> TASK DIRECTIONS
Convert every line of the records into a Markdown table with the columns "Row" and "Text", giving each line a row number and skipping any blank lines. Omit the pictures from the table.

> ITEMS
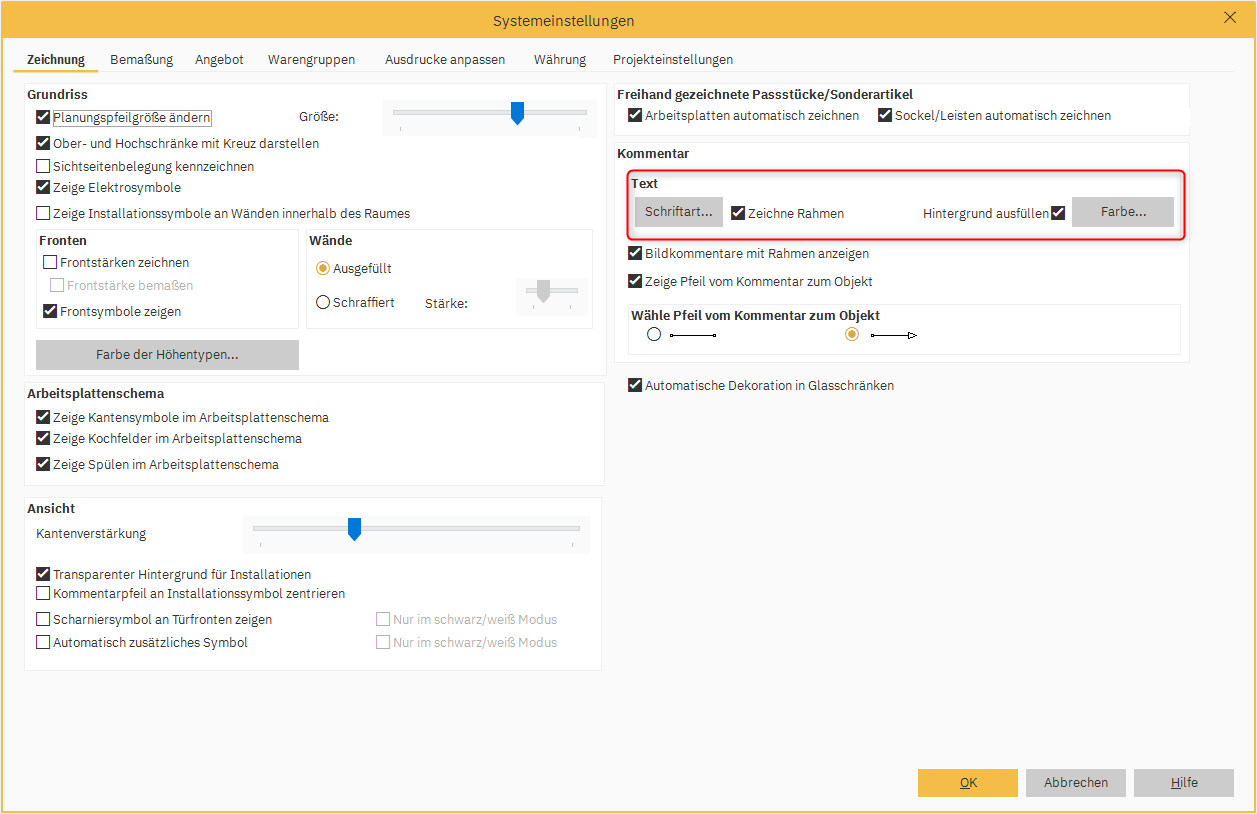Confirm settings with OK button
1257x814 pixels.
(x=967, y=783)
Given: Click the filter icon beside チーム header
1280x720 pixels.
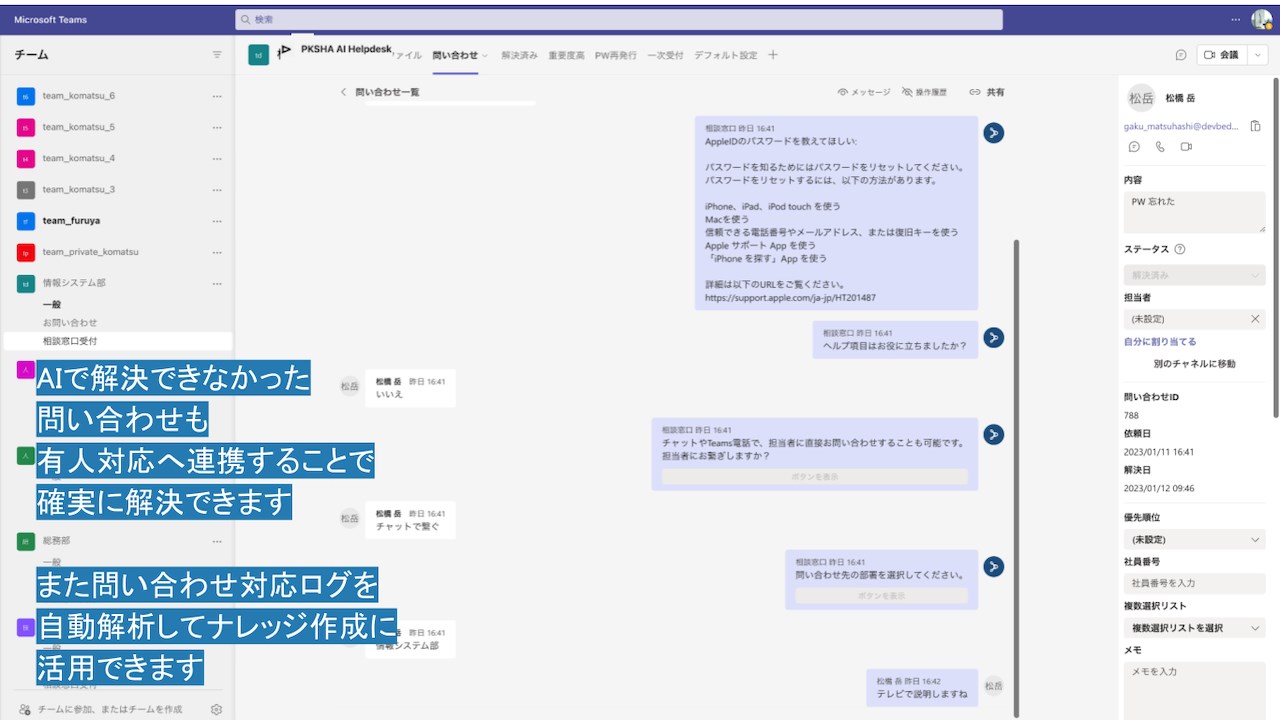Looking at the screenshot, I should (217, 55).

> RESULT OF THE TASK
| Row | Text |
|---|---|
| 1 | Confirm settings with OK button |
| 2 | 1257x814 pixels. |
| 3 | (x=967, y=783) |
| 4 | Given: Click the filter icon beside チーム header |
| 5 | 1280x720 pixels. |
| 6 | Looking at the screenshot, I should (217, 55). |